Source data
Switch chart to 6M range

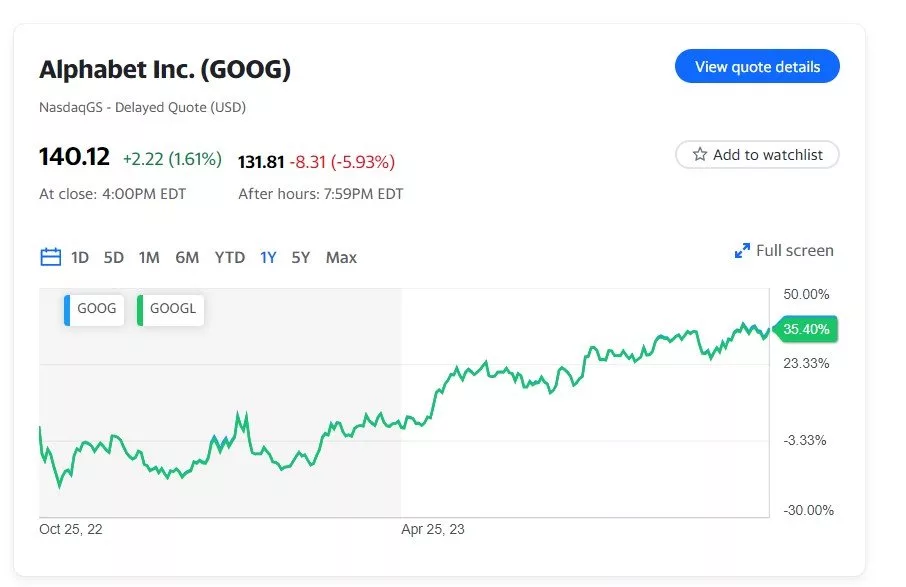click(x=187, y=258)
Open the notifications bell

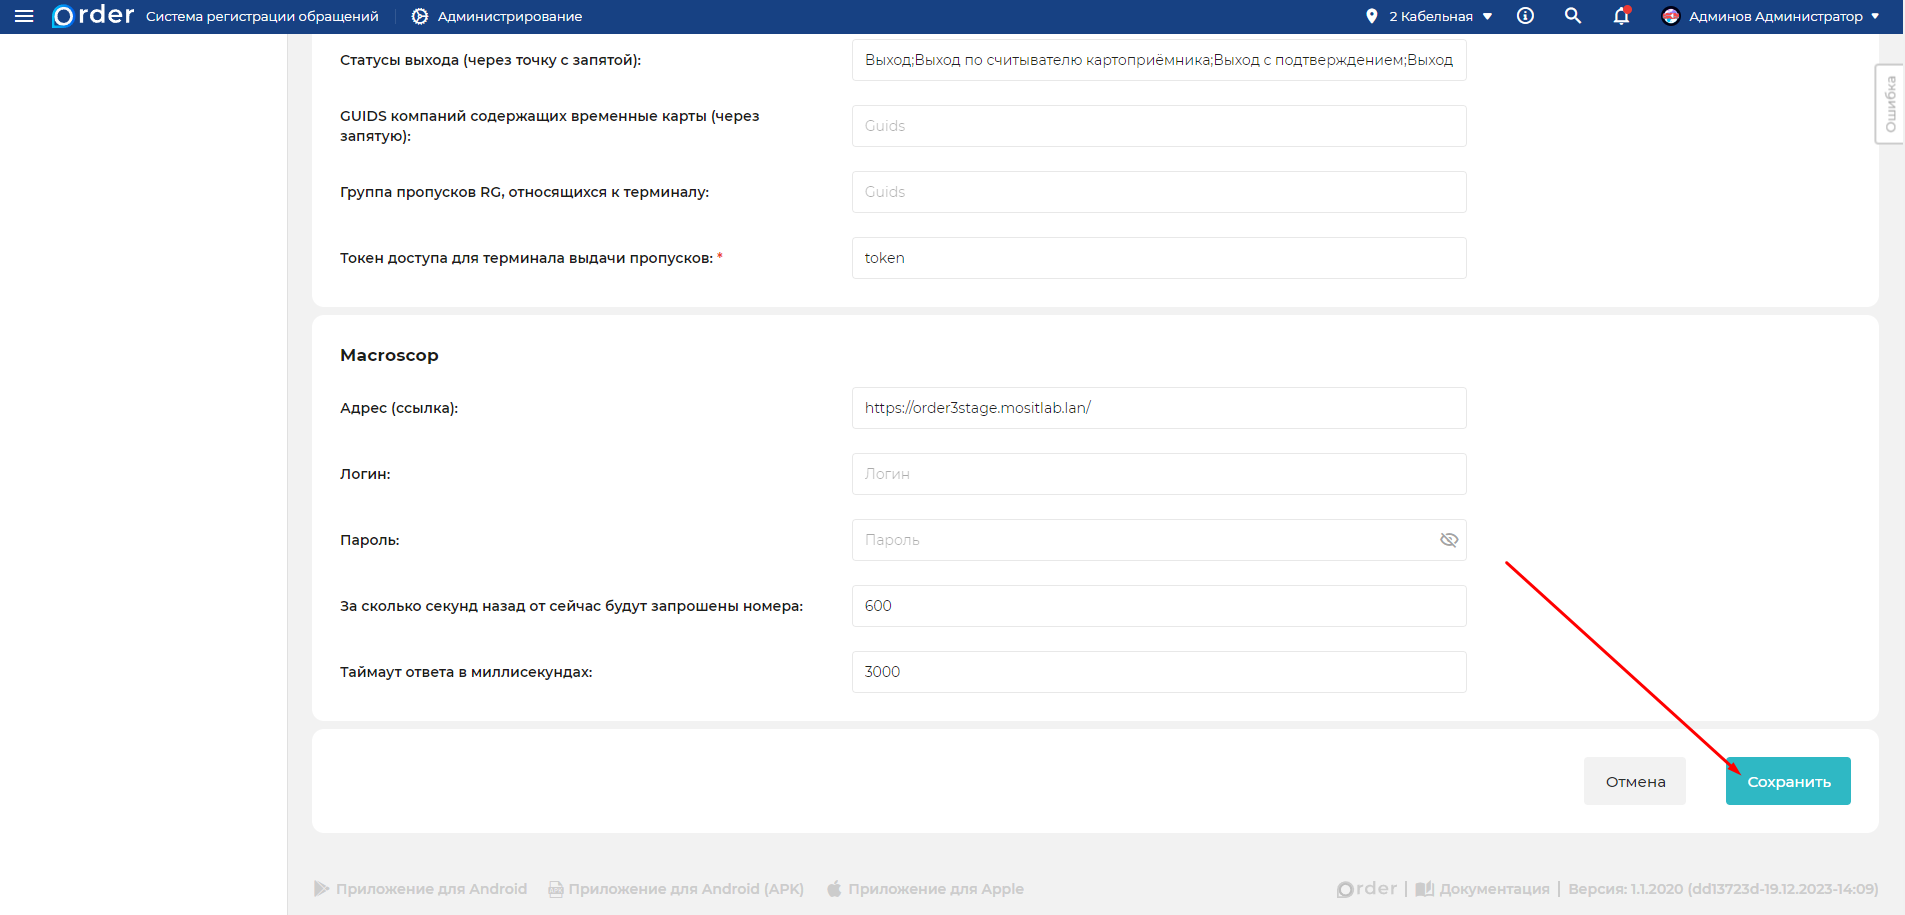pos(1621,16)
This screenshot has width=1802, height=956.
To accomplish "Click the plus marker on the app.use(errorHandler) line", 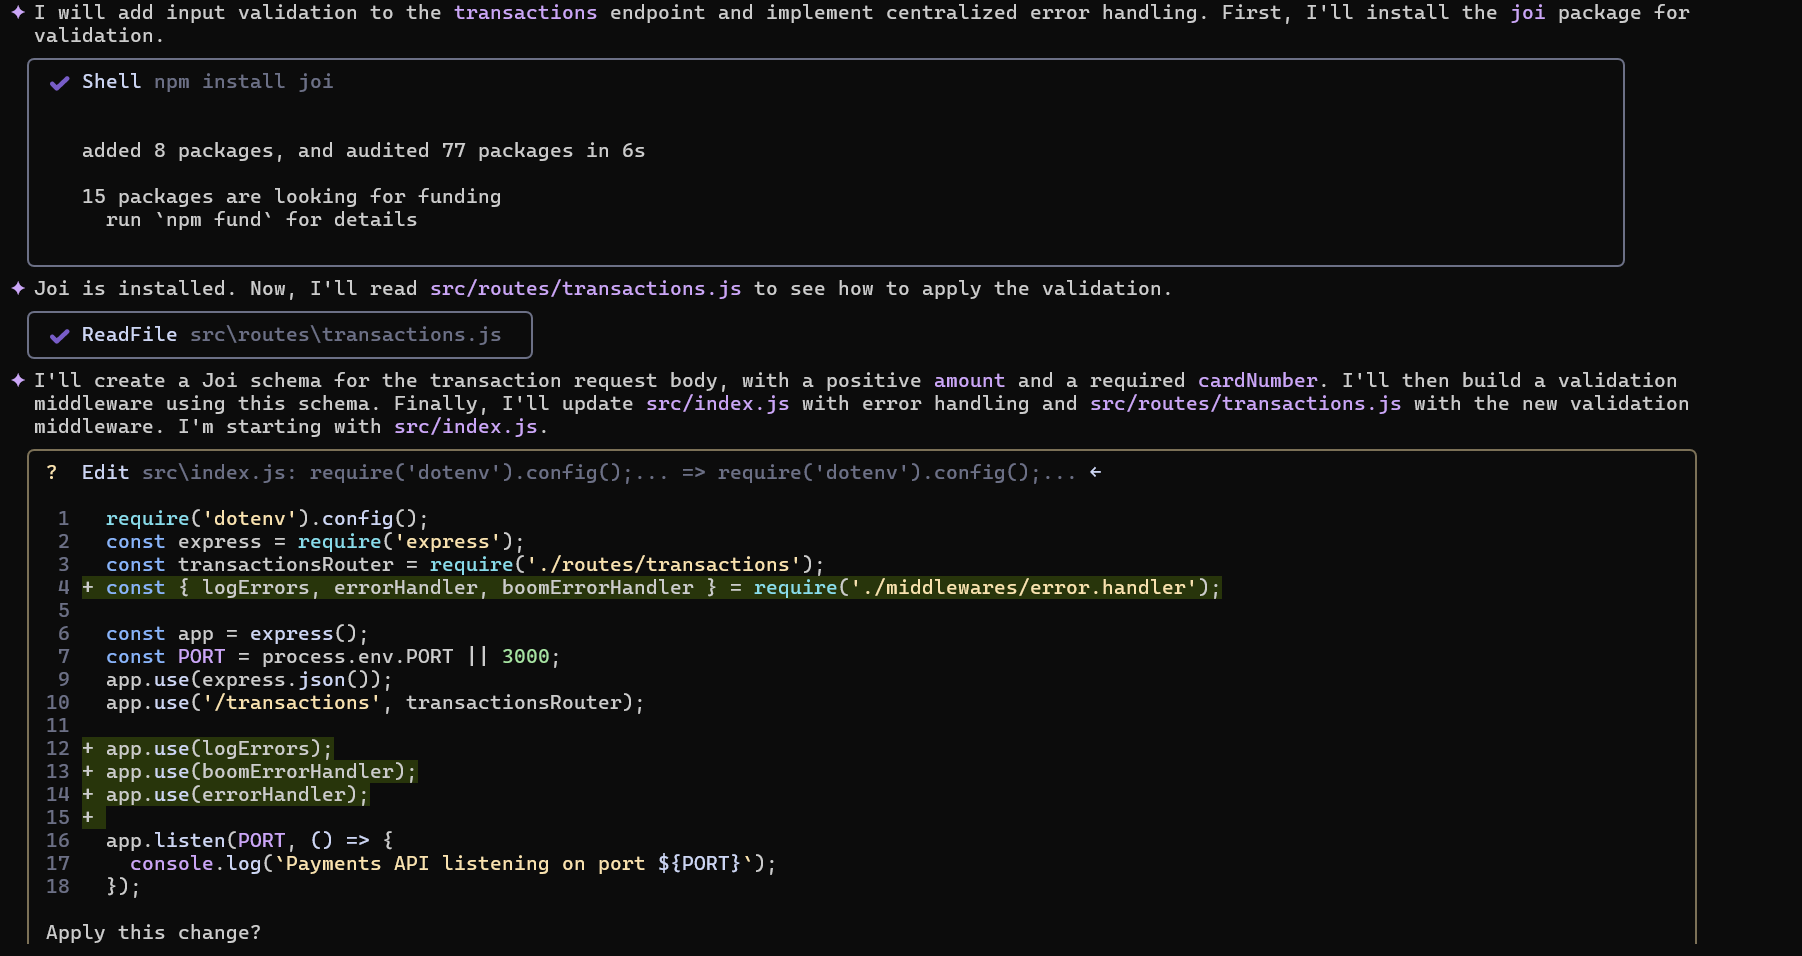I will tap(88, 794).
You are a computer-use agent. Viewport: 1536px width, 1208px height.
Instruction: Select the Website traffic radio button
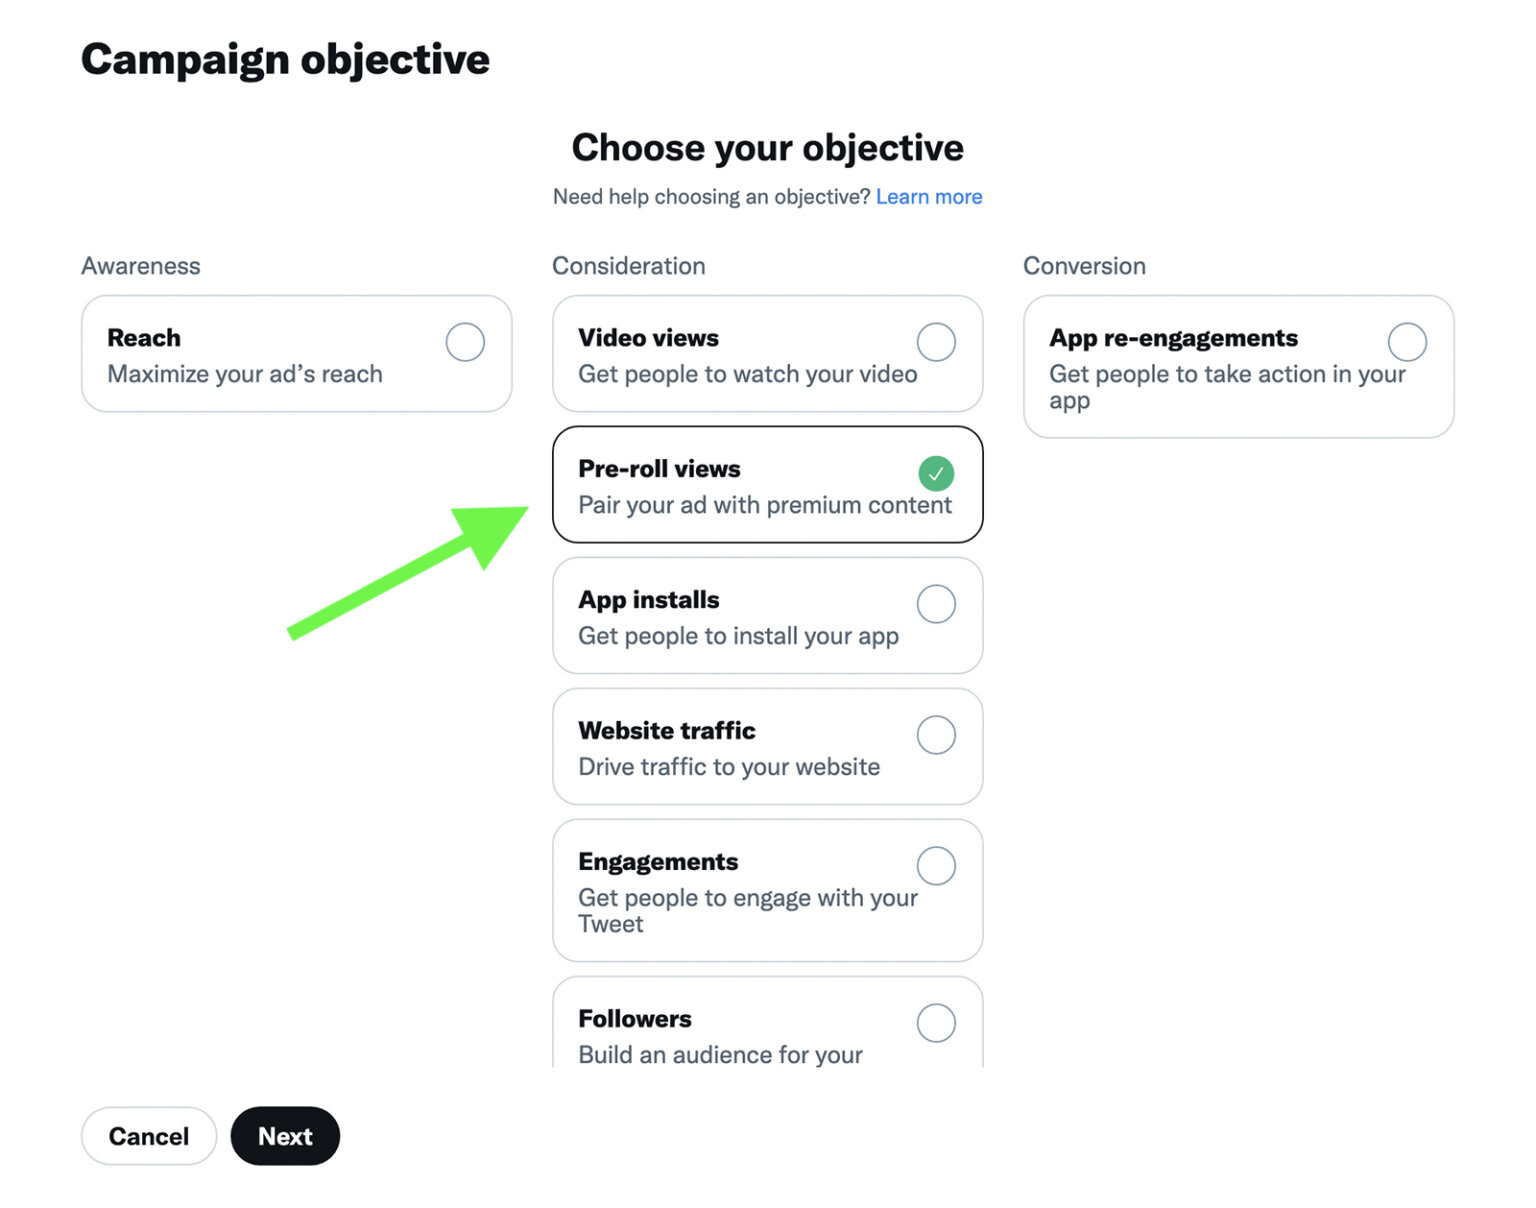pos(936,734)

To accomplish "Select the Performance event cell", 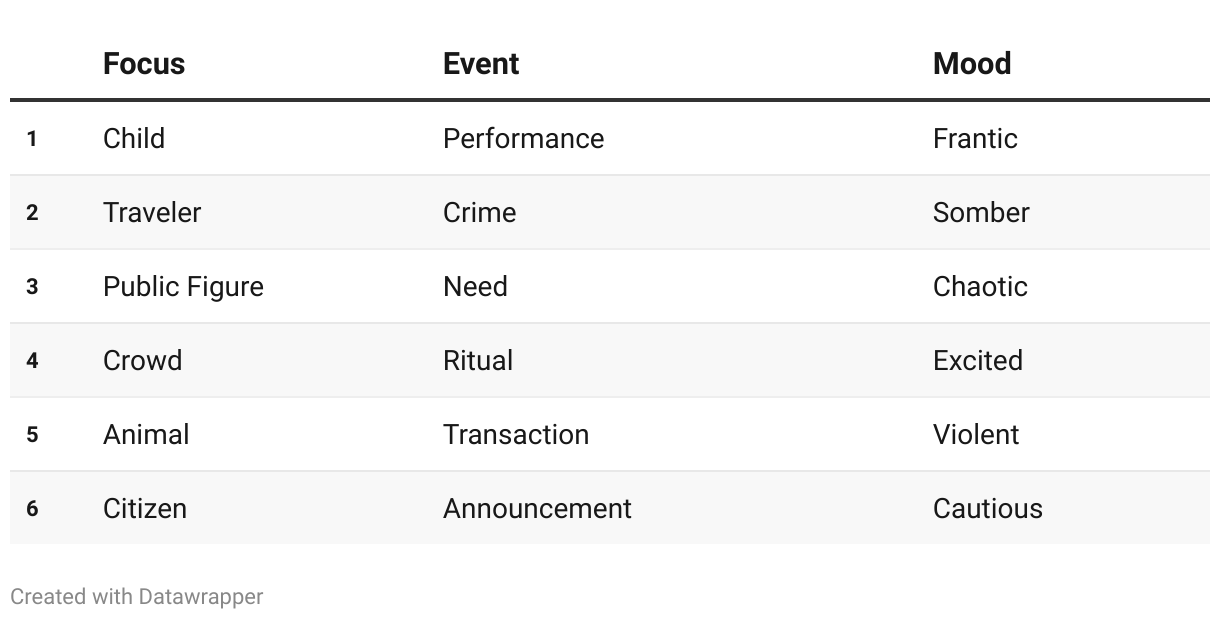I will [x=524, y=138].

* _YOUR OBJECTIVE_: Show the lines above that have the word "height".

* _ANSWER SECTION_:
This screenshot has width=1802, height=956.
You are a computer-use agent. Viewport: 1536px width, 1208px height.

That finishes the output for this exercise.